Despite under-performance during the bull market of the late 1990s, Pzena outperformed during the challenging market years of 2000–2002.

Pzena has subadvised John Hancock Financial's Classic Value fund since 1996. In 2002, John Hancock Financial acquired the Pzena's Focused Value Fund.

Vanguard has had a relationship with Pzena since 2005 where Pzena was selected to manage several of its funds. These include the Emerging Markets Select Stock Fund, Windsor Fund and Selected Value Fund.

In October 2007, Pzena filed an initial public offering to trade on the New York Stock Exchange (NYSE). It was the first investment company to go public that year "since the summer swoon rocked credit markets and impacted global stock markets."

On February 26, 2018, Pzena signed the United Nations Principles for Responsible Investment (PRI).
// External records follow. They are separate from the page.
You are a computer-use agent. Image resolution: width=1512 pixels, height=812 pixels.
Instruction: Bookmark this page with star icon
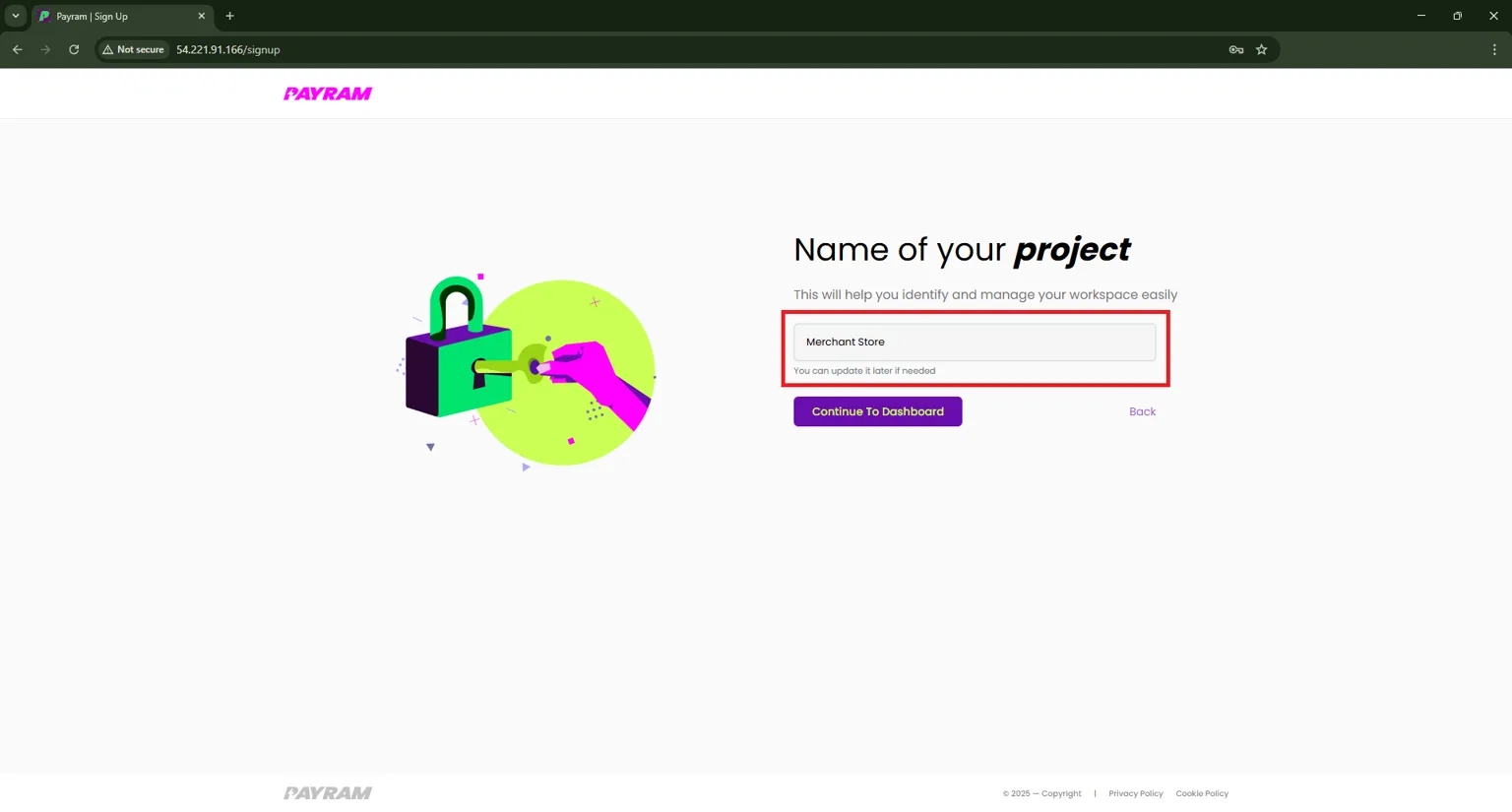tap(1261, 49)
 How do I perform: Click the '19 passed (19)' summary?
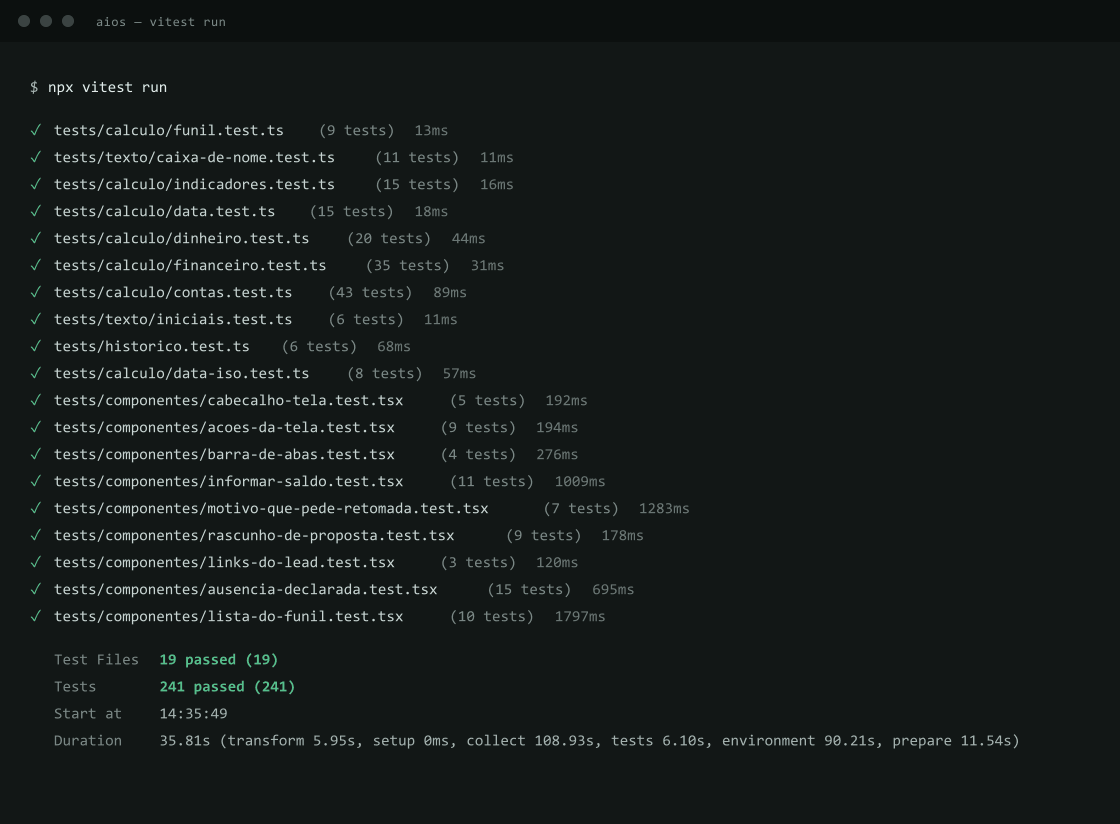219,659
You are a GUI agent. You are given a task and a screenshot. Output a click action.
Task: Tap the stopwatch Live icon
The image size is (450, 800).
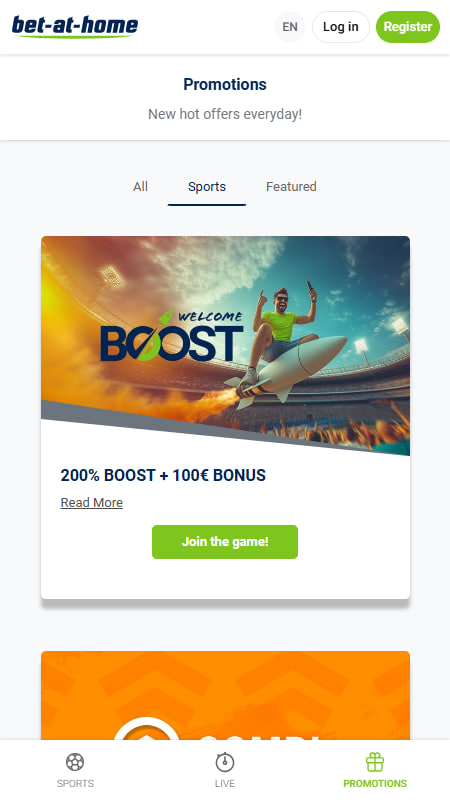coord(225,762)
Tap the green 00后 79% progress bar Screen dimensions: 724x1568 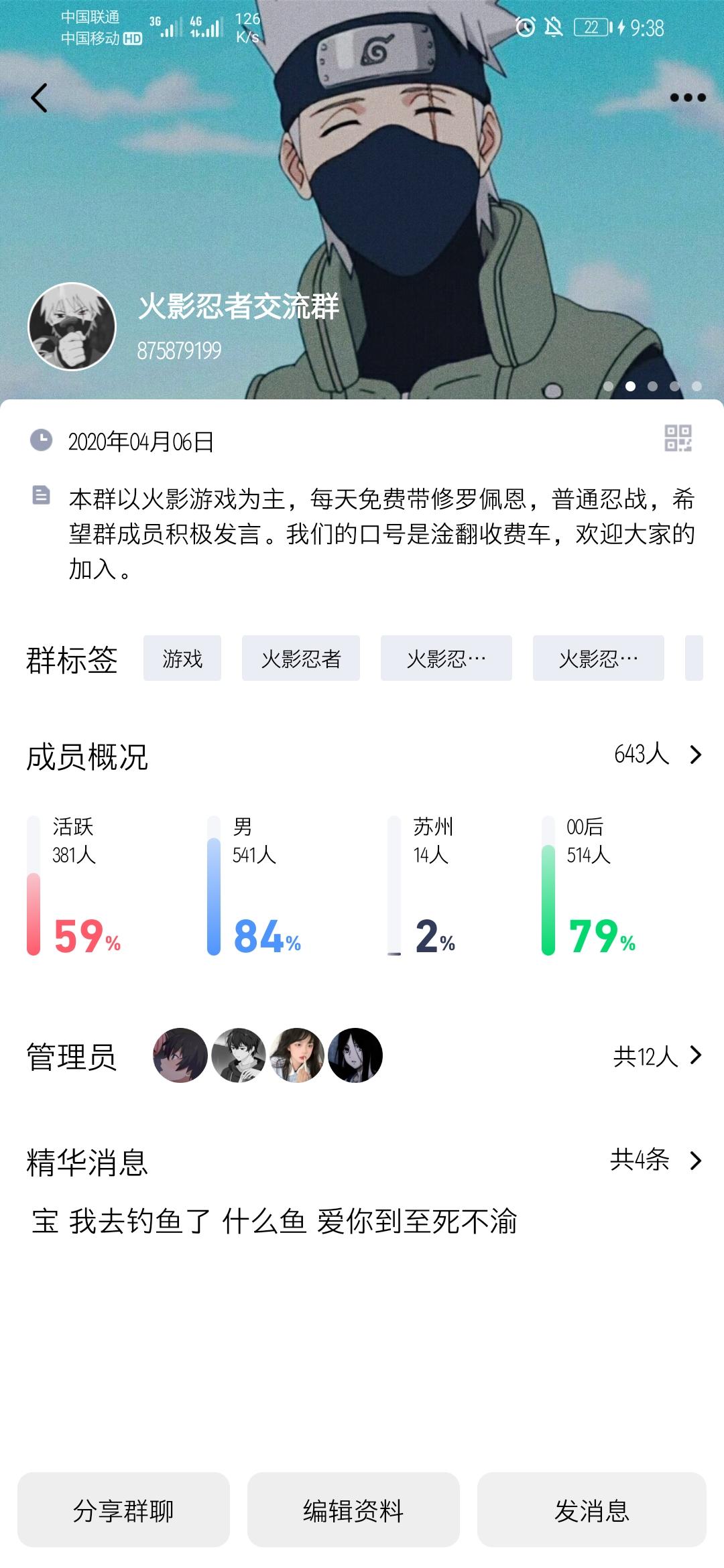pyautogui.click(x=548, y=899)
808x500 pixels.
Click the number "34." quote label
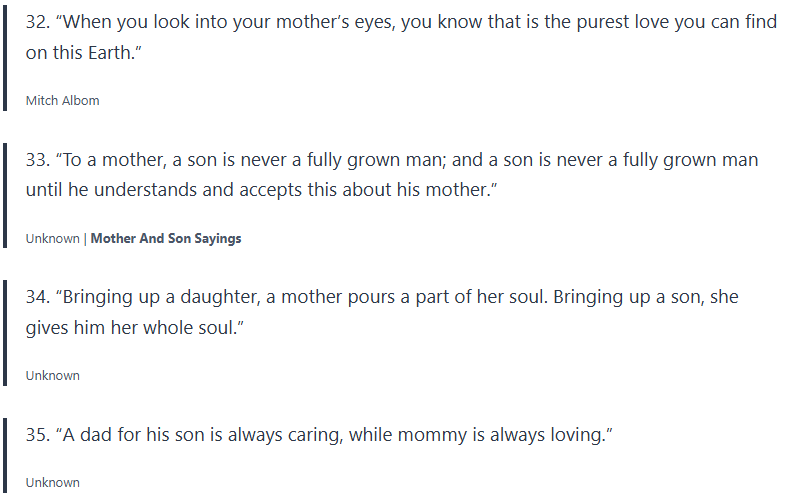click(38, 298)
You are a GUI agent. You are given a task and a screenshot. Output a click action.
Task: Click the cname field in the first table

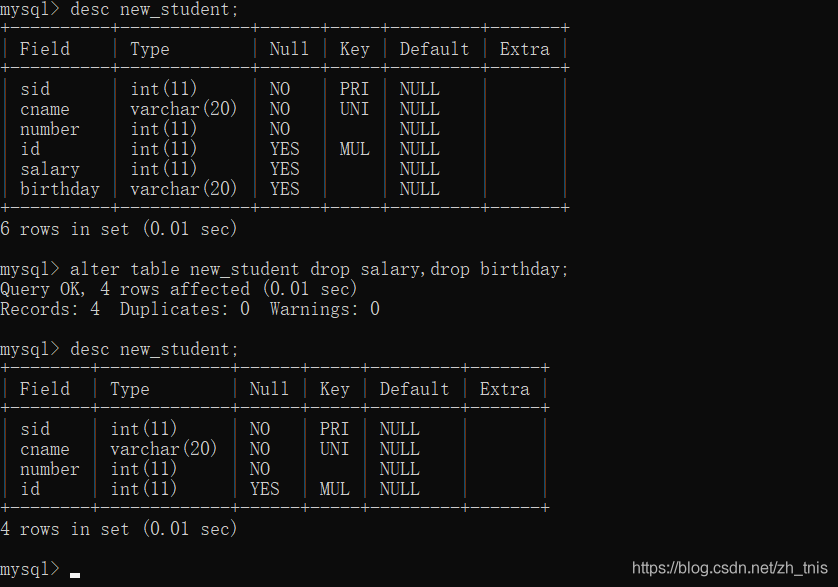[45, 109]
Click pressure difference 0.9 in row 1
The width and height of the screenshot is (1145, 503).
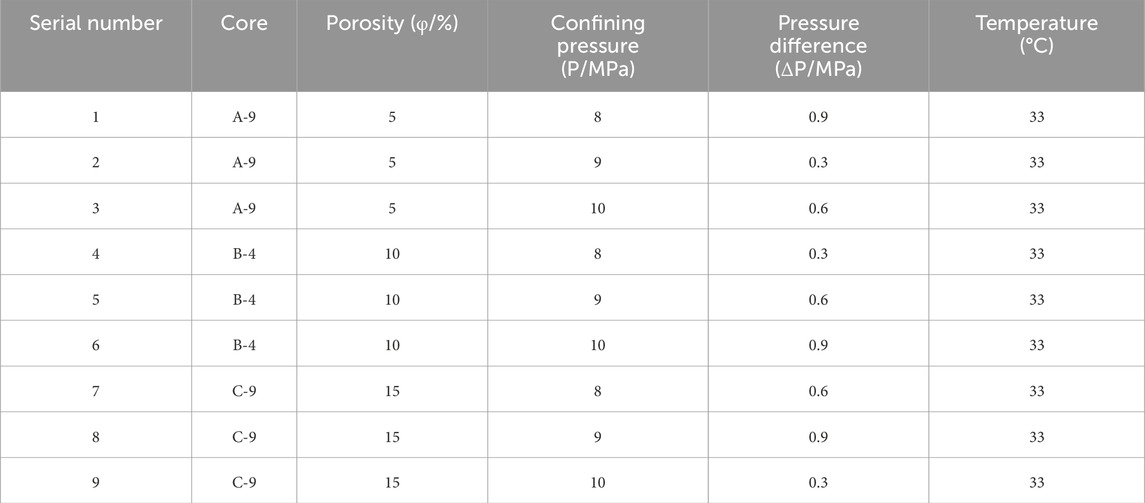pyautogui.click(x=818, y=117)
On July 27, 2022, Pzena announced that the firm entered into a transaction to delist from the NYSE to become a private company. The firm will do an all-cash share repurchase at $9.60 per share which was a 49% premium over the closing share price at the time. On October 10, Pzena received regulatory approval to complete the transaction to go private. On October 31, Pzena completed the transaction to delist from the NYSE and became a private company.

In 2023, Richard Pzena stepped down from managing the firm and was succeeded by Caroline Cai.